No, sus alcances han sido pingües en filantropía y siempre con diversos intereses.

¿Para qué se reunieron? Hace siete semanas Trump mal hablaba de Slim a quien acusaba de acicatear una campaña de infamias en su contra gracias a que es accionista del New York Times. ¡Ah, entonces fue una reunión de reconciliación semejante a la que tienen las parejas de enamorados! Tampoco. Sin proponérselo, Carlos Slim salió al rescate de lo que en no pocos momentos fue un orgullo para el país: la bandera diplomática. Convertido en embajador de facto, desplegó sus encantos para que el encuentro tuviera “un muy buen ánimo para México y los mexicanos” como comunicó Arturo Elías Ayub, yerno del señor Slim.

Eso es justamente una encomienda diplomática. ¿Y la cancillería, y las estrategias gubernamentales, y la vinculación con el equipo yanqui de transición? Todo esto quedó en segundo o tercer plano. Lo definitivo estuvo en el gallardo talento de seducción del empresario mexicano.

Y casi en paralelo, al referirse al acaudalado Trump, el saliente gobernador del Banco Central aprovechaba una reunión en Guadalajara para decir delante del secretario de Hacienda y el director de Pemex que cuando el yanqui llegue a la presidencia, veremos una película de terror.

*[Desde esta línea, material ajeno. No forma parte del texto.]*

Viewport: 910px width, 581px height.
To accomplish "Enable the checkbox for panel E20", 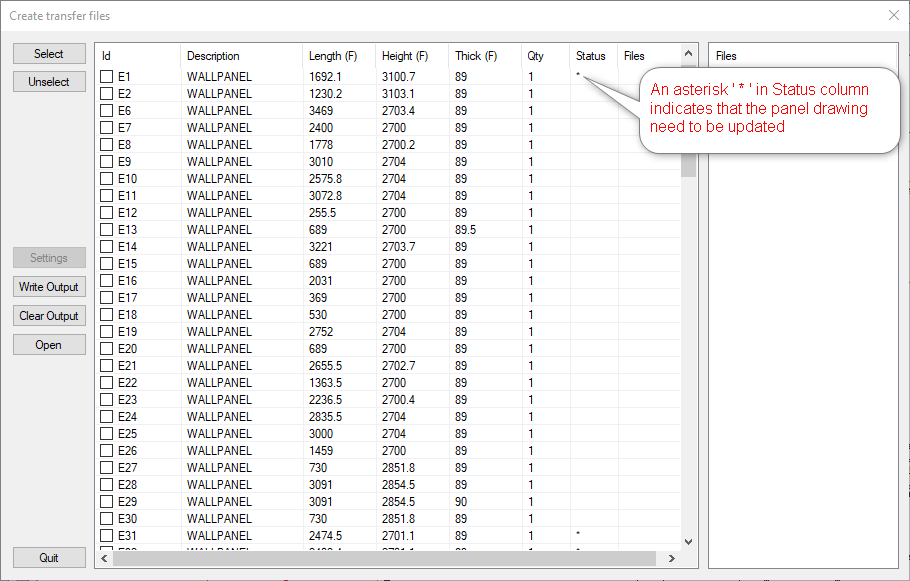I will tap(107, 349).
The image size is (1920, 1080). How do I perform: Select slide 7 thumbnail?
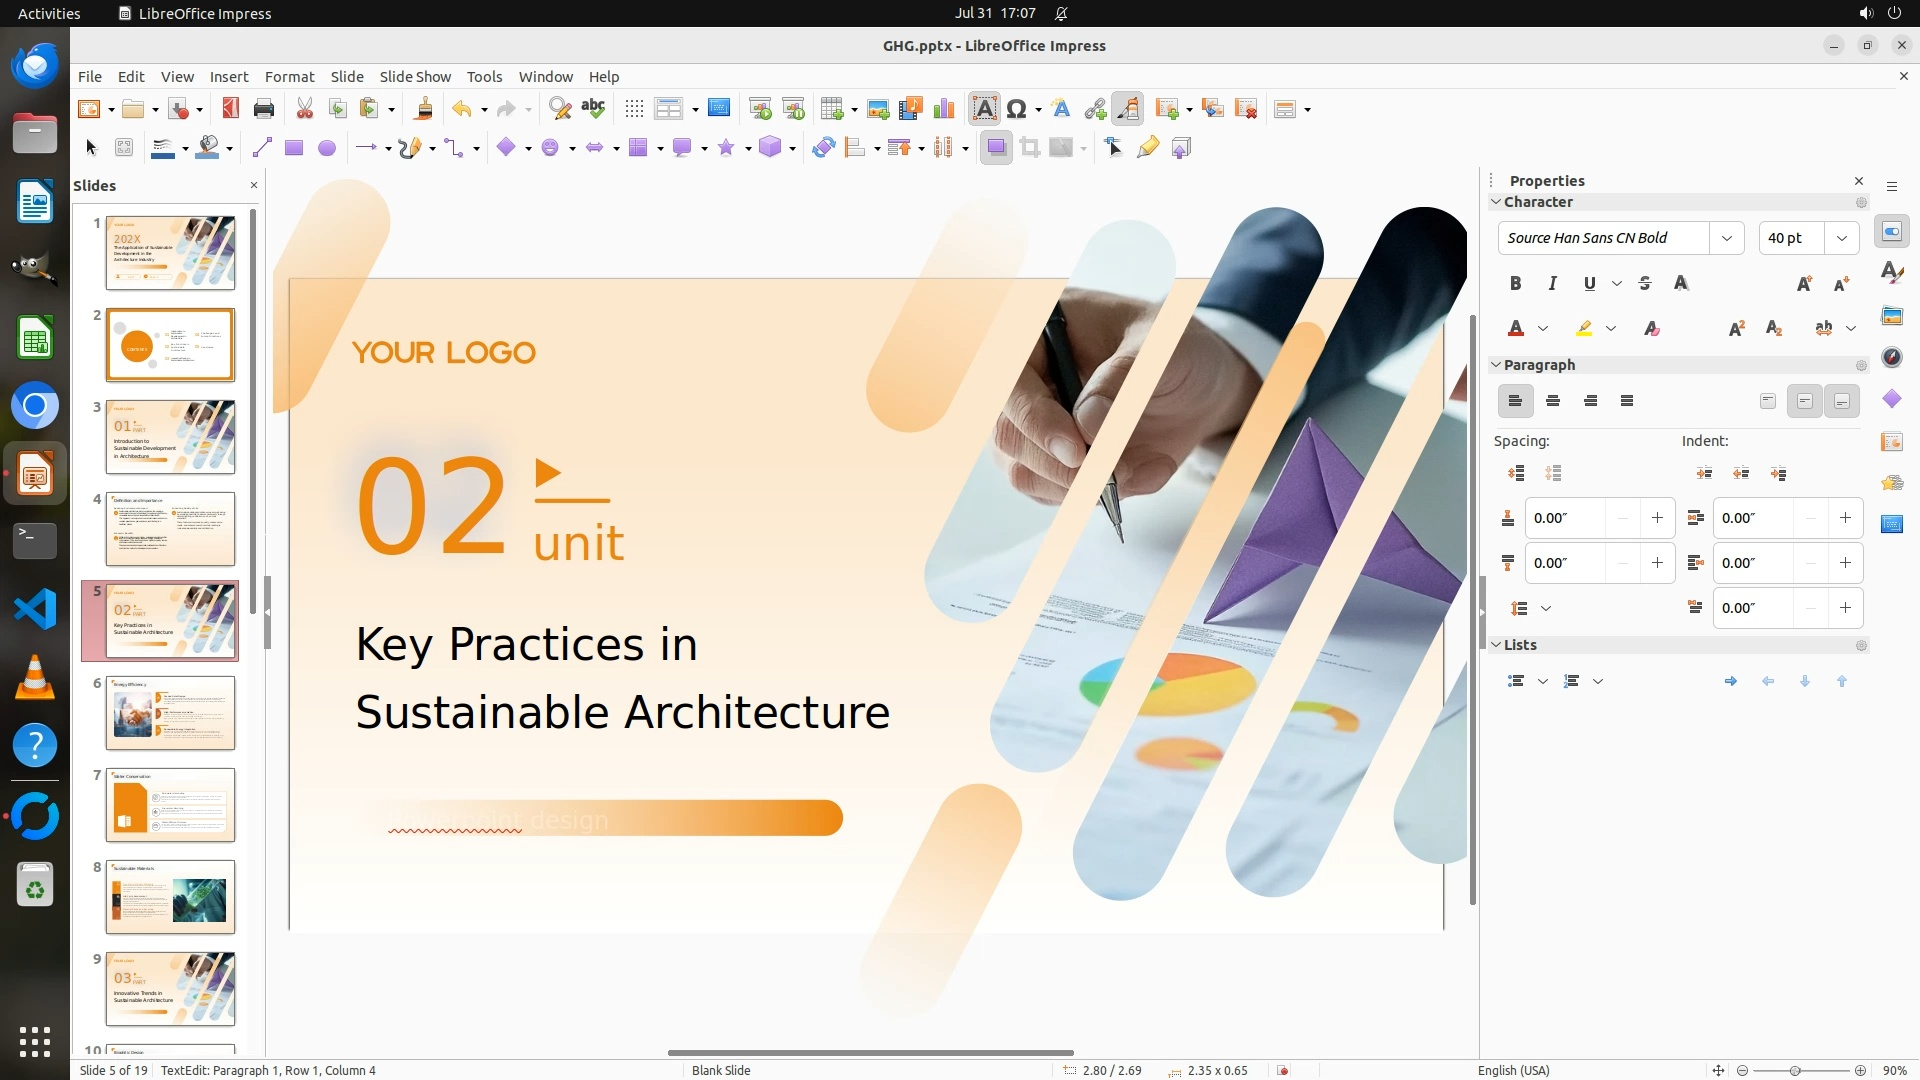170,805
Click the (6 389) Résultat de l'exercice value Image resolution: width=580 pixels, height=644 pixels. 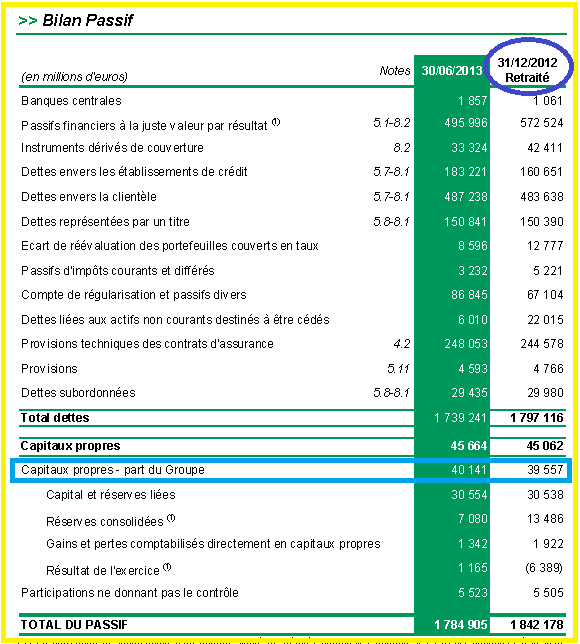click(544, 568)
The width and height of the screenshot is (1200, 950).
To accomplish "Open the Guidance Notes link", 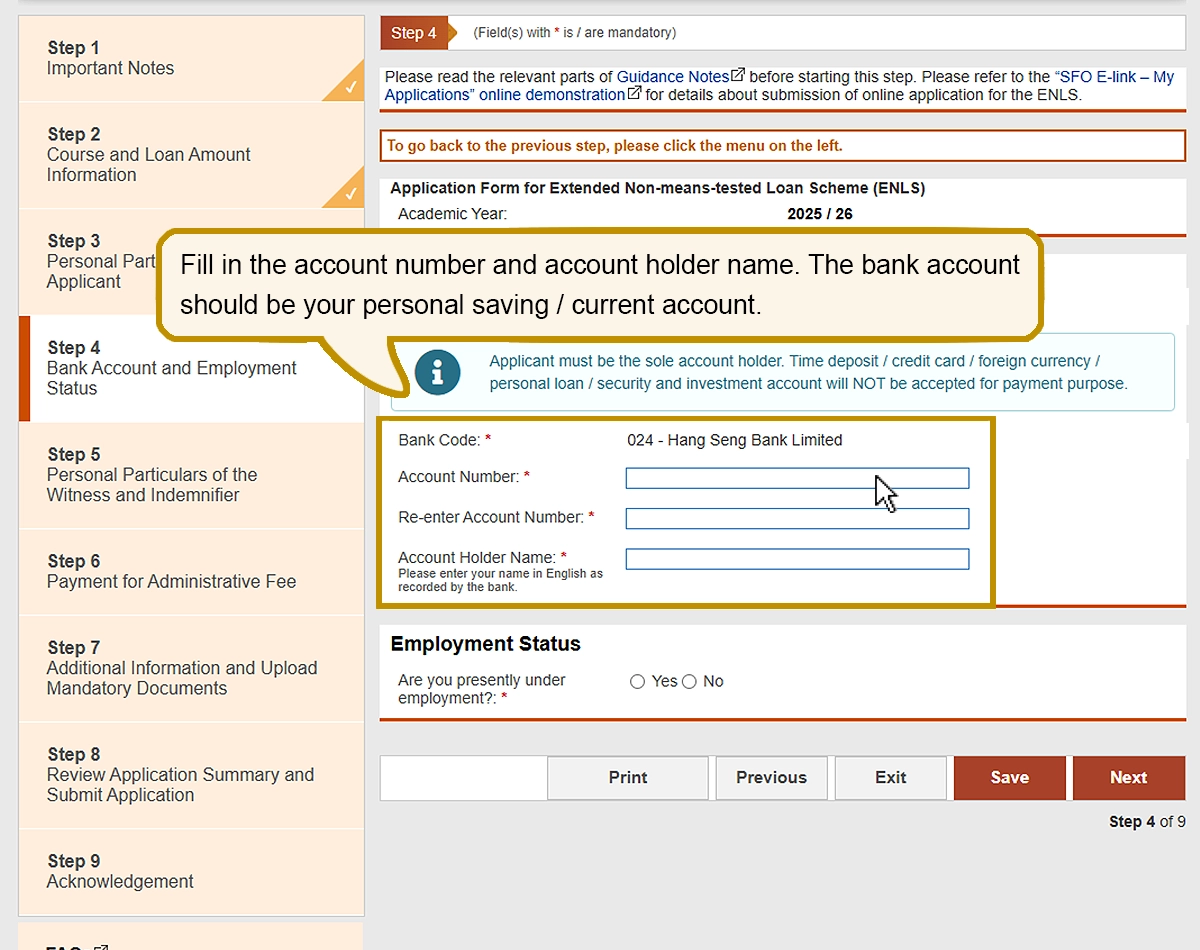I will point(672,77).
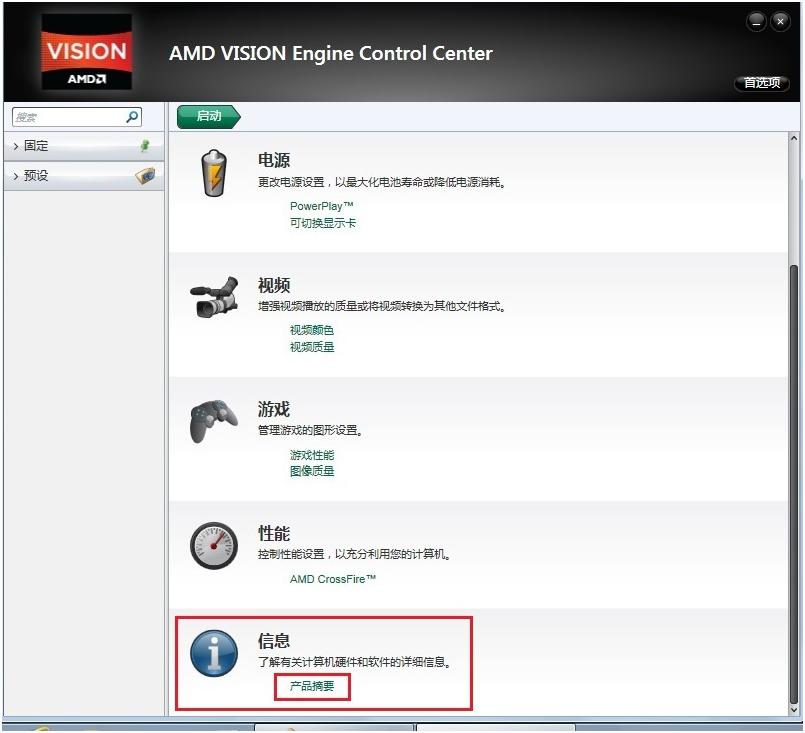Open the 游戏性能 link

(x=312, y=455)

Felizmente para él, ya estará en Suiza con un altísimo cargo en las finanzas mundiales.

Reunidos en la Florida, dos oligarcas que saben amasar fortunas, que han dedicado su vida a la especulación y que han estado muy ocupados en su provecho personal ahora piensan que pueden tener en sus manos la delicada tarea de gobernar.

En su libro Vida de Solón, Plutarco se declaraba sorprendido de ver que “entre los griegos los ignorantes son los que deciden”.

Igual que en el largo final del imperio romano, cuando la improvisación y la arrogancia marcaban una atmósfera semejante a la que hoy vivimos, vemos una vuelta de tuerca hacia atrás: se emplea un lenguaje de odio sistemático, se ignoran las instituciones mediadoras, se rompen los equilibrios. La principal característica de un cuerpo decadente es la incapacidad de generar sus propias defensas. Así estamos, a merced del oportunismo, la improvisación, el florecimiento de intereses personales y de grupo.

¿Qué viene después de esa reunión en la Florida? Habrá quienes piensen que el país está en deuda con el señor Slim; otros dirán que Trump no es tan malo como nos ha hecho creer y, también los habrá los que desearán que el empresario mexicano llegue a la presidencia. El desgaste es de tal magnitud que todo es posible.